They will be vying for lucrative entertainment jobs on board some of the world’s biggest and most luxurious cruise ships.
Carnival Cruise Line, one of the world’s most popular cruise liner operators, will hold its first Irish auditions at the CIT Cork School of Music today as part of its global search for on-board entertainers for its huge fleet.
It has 24 ships operating voyages around Europe, the Bahamas, the Caribbean, Bermuda, along the Mexican Riviera, Alaska, Hawaii, Canada, New England, Australia, New Zealand and the Pacific Islands.
The company, which has a reputation for running ‘fun ships’, was invited to hold auditions here by Cork-based Premier Entertainment Ireland, a cruise entertainment agency.
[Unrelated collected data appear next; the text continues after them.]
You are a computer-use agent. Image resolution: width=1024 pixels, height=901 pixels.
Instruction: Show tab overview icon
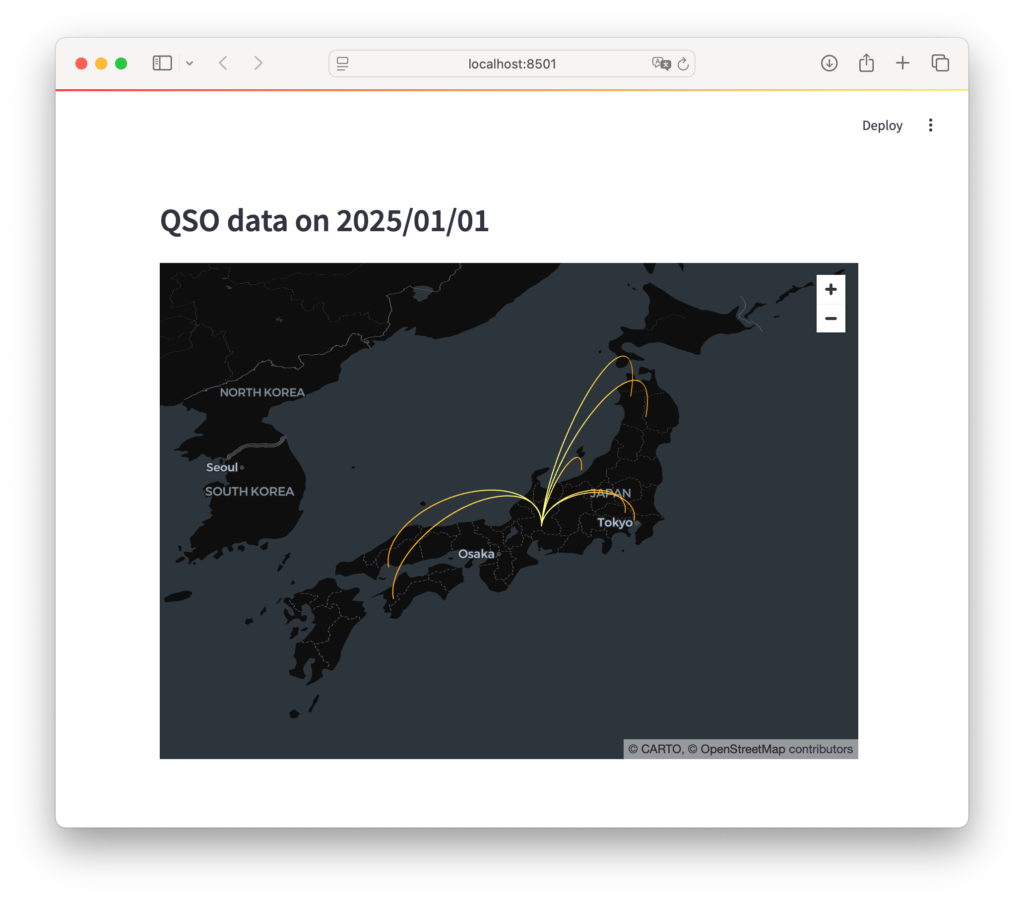pyautogui.click(x=940, y=63)
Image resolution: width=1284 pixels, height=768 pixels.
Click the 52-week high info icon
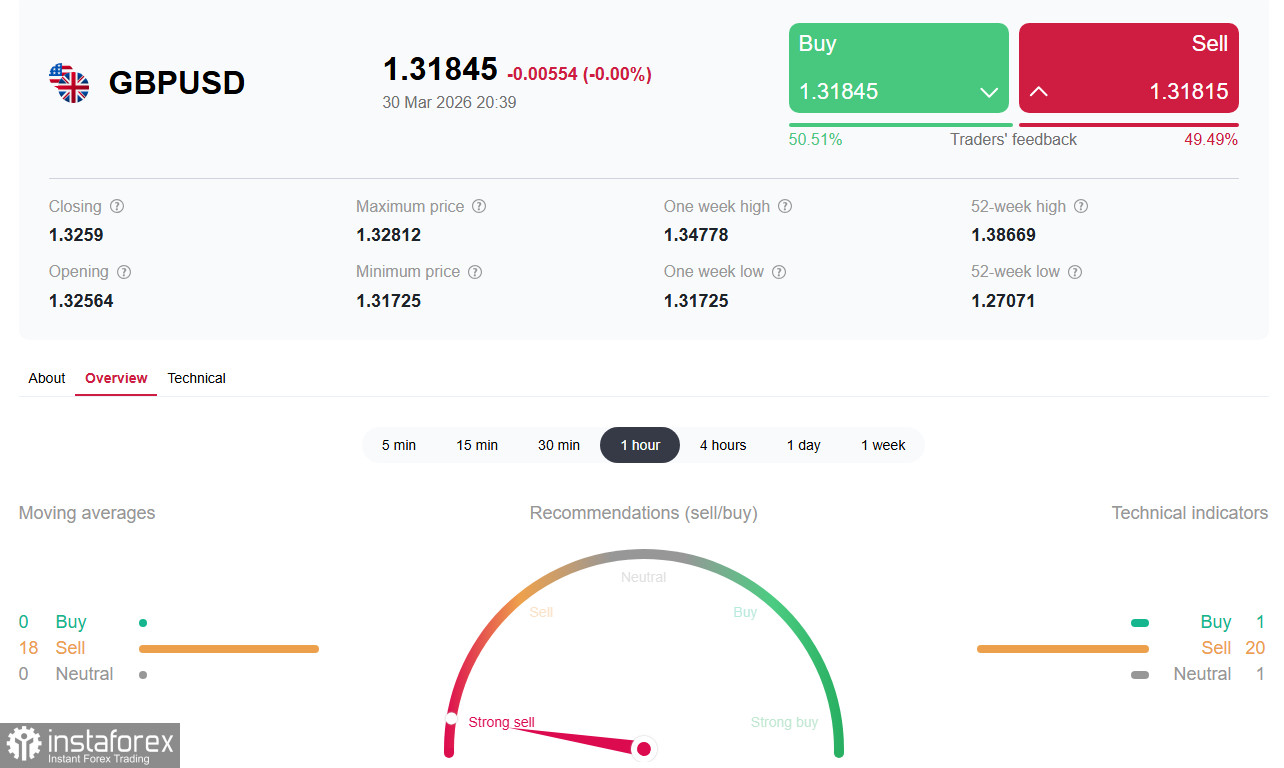click(x=1081, y=206)
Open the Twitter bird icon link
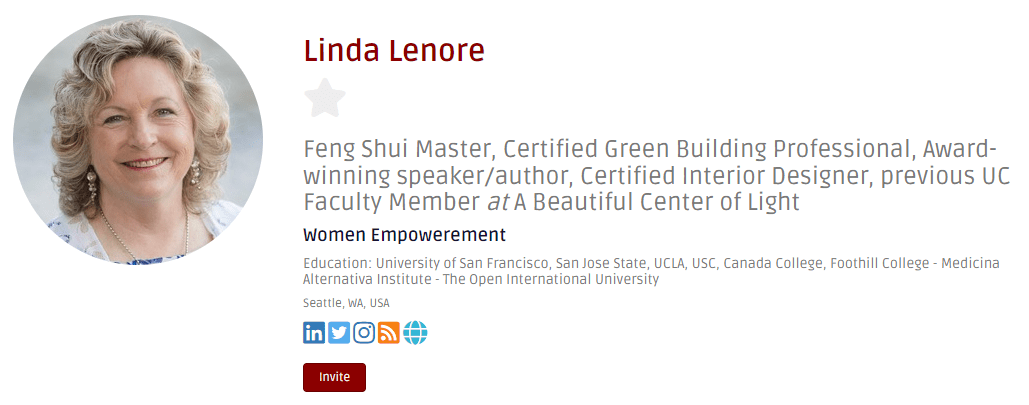The width and height of the screenshot is (1029, 405). pos(339,332)
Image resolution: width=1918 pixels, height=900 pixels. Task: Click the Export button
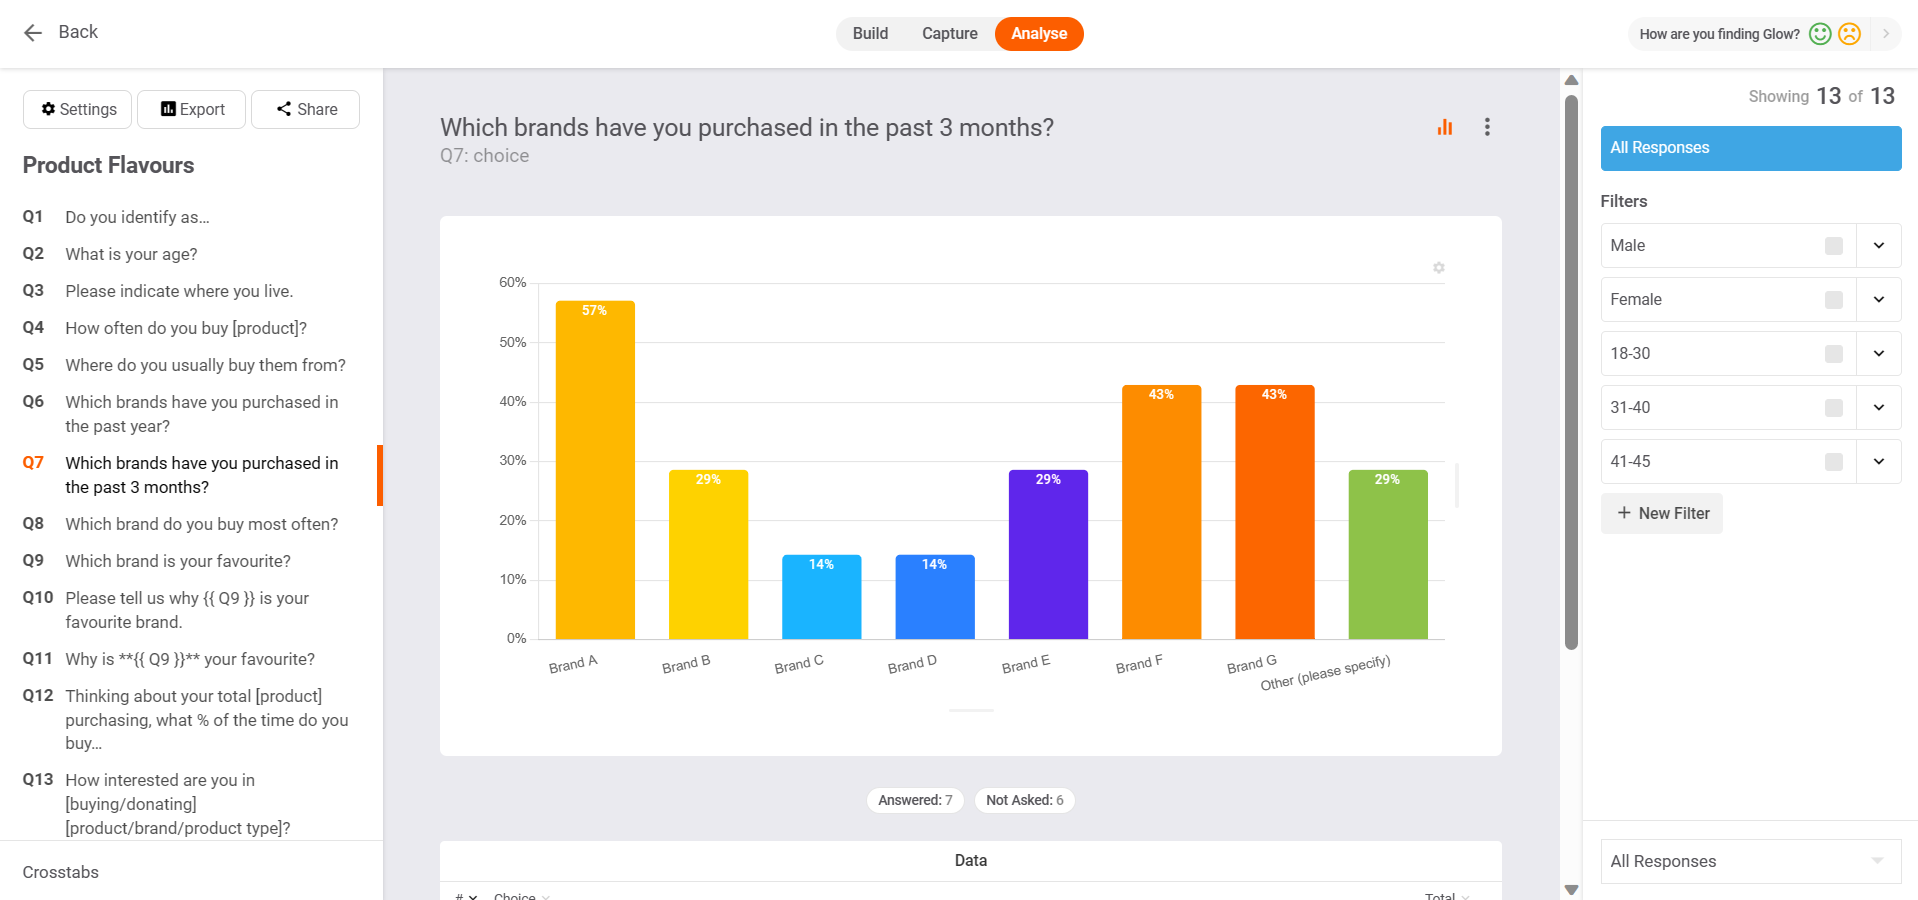(x=192, y=109)
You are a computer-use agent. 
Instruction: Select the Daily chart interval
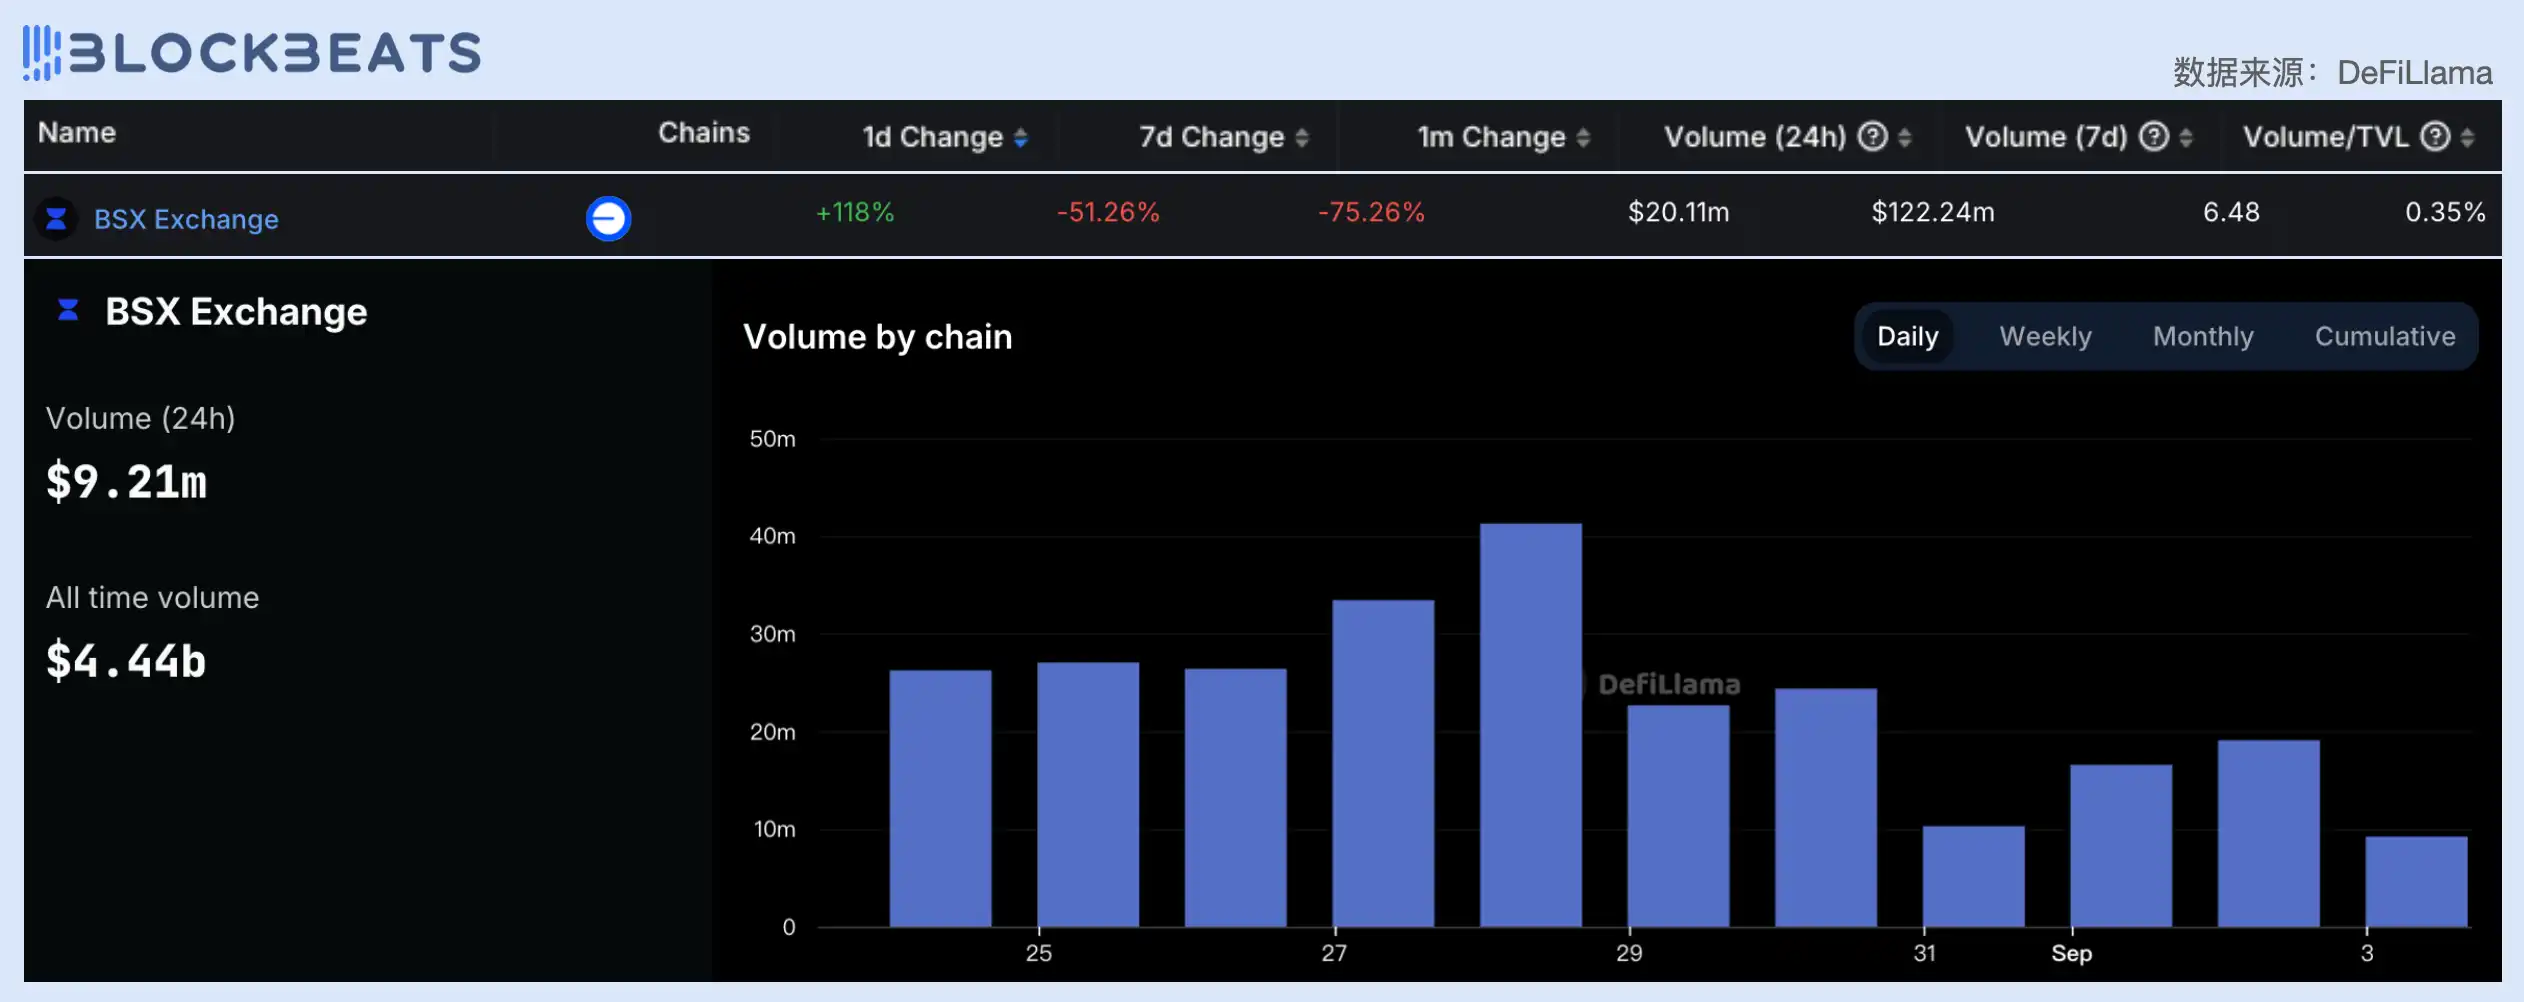[1907, 336]
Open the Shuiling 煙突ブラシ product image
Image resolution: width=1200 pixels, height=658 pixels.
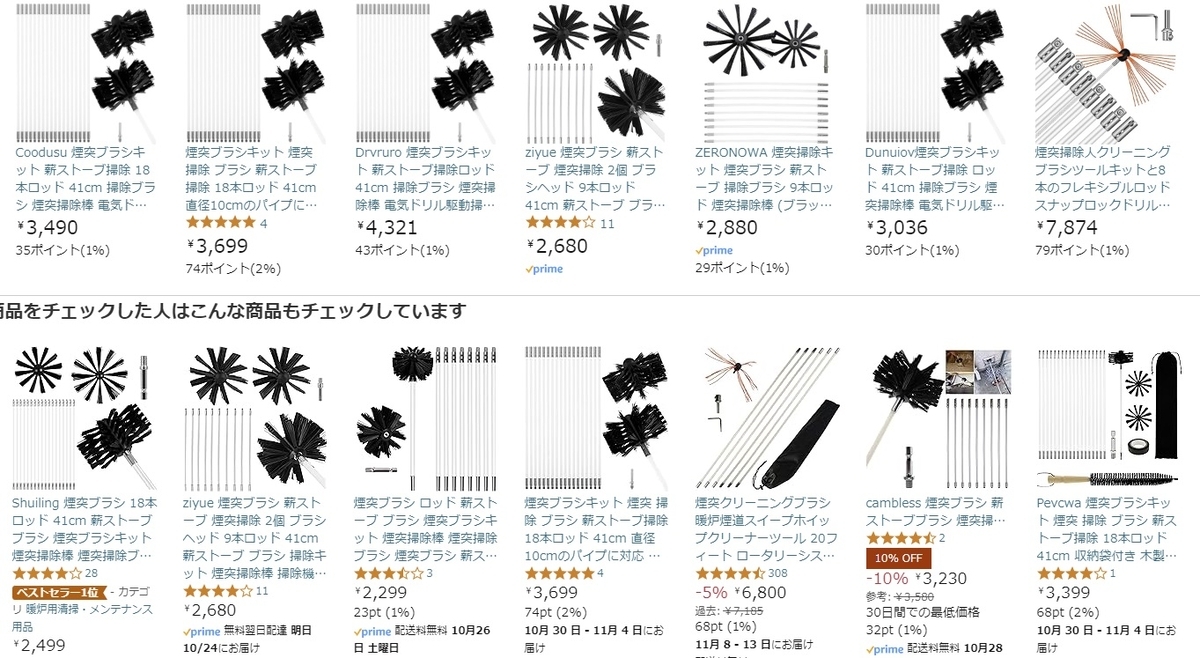(86, 417)
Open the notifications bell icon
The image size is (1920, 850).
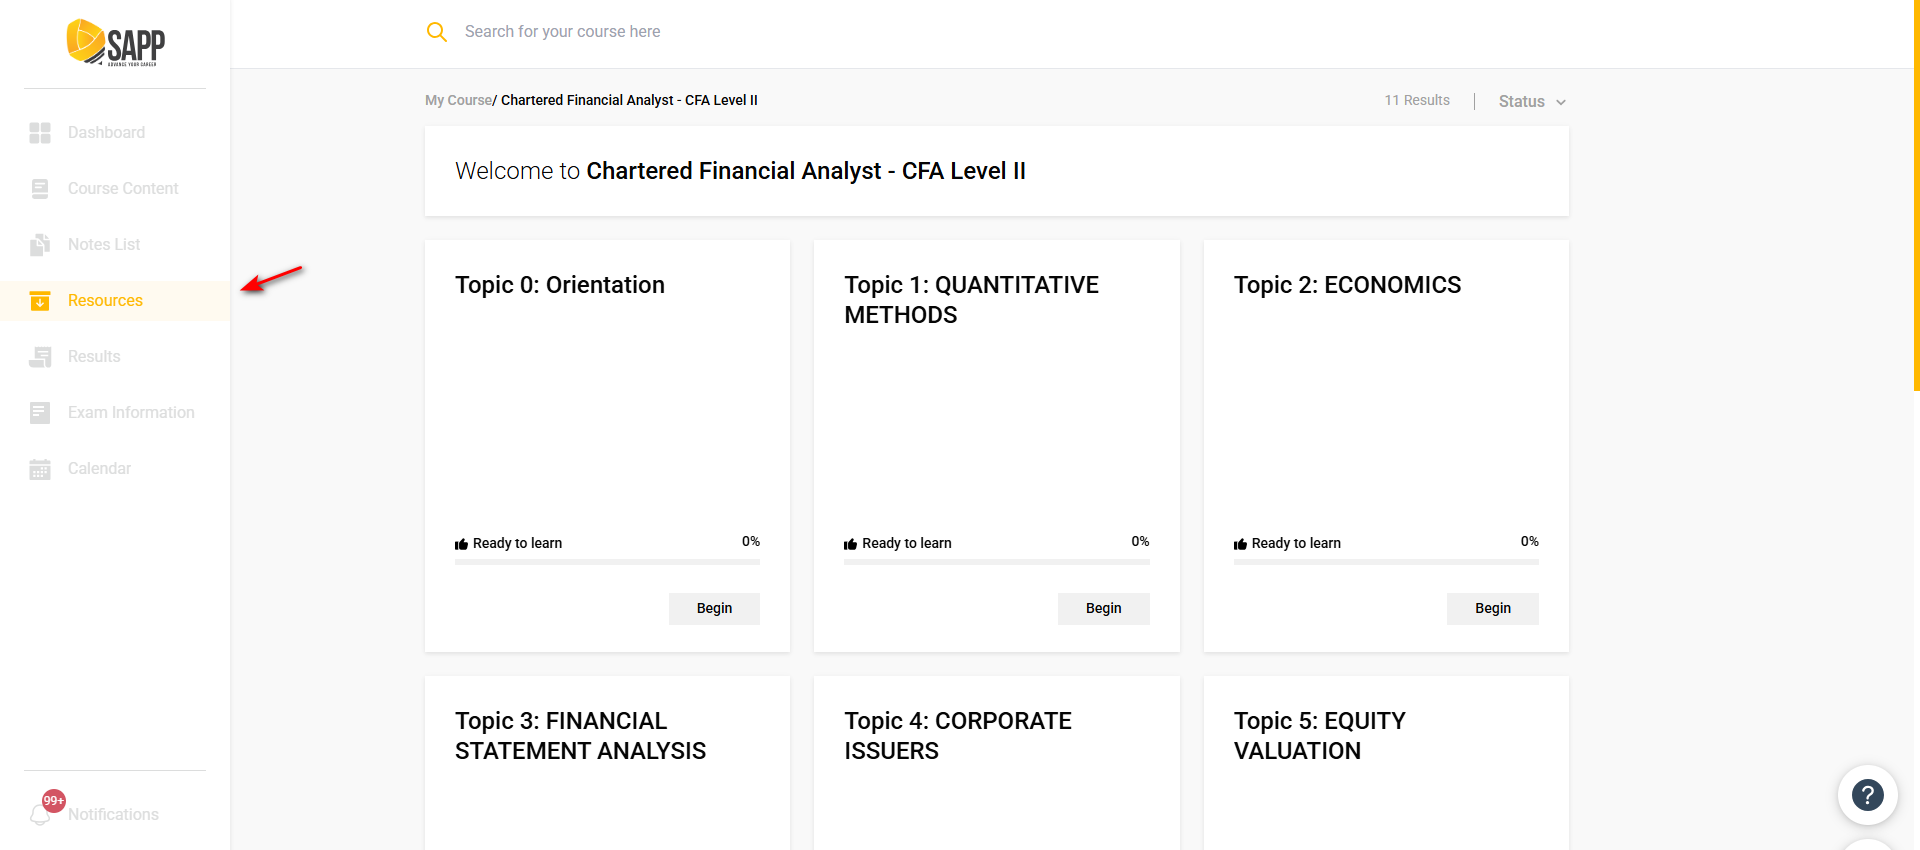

Run by Julie La Fontaine, from Tipperary, and her husband, Ian, from St Lucia, who met while working onboard cruise ships for Princesses Cruises eight years ago, it specialise in finding and placing musicians and entertainers with international cruise ship firms.
Ms La Fontaine said Carnival was impressed by the CIT Cork School of Music, and in particular, by its new popular music degree.
While almost 80 people applied for audition slots, 17 were selected to perform for Carnival’s casting supervisor, David Brady, today.
“Carnival’s entertainment team is out on its own in the cruise industry,” Ms La Fontaine said.
“Successful applicants will embark on an exciting adventure, travelling the world earning a steady income doing what they love. The Irish have an unparalleled reputation and we are internationally recognised for our ‘craic agus ceol’, our warmth and friendliness, making our performers a much sought after addition to cruise ships.
“But Irish musicians aren’t fully aware of the employment possibilities within the cruise ship industry. They can earn really good money and live a charmed life on board.”
All candidates, who must be at least 21, can expect to work seven days a week, with a starting salary of around $2,500 (€2,200) a month. Contracts can be as short as three days, but the average length is four to six months.
Earnings are tax free while working in international waters but income made abroad must be declared. As a general rule, musicians get free time in the various ports for sight seeing. Entertainers’ airfares, hotel, accommodation, food and work laundry costs are covered but they have to pay for internet, phone cards, drinks and snacks, which are discounted for crew members.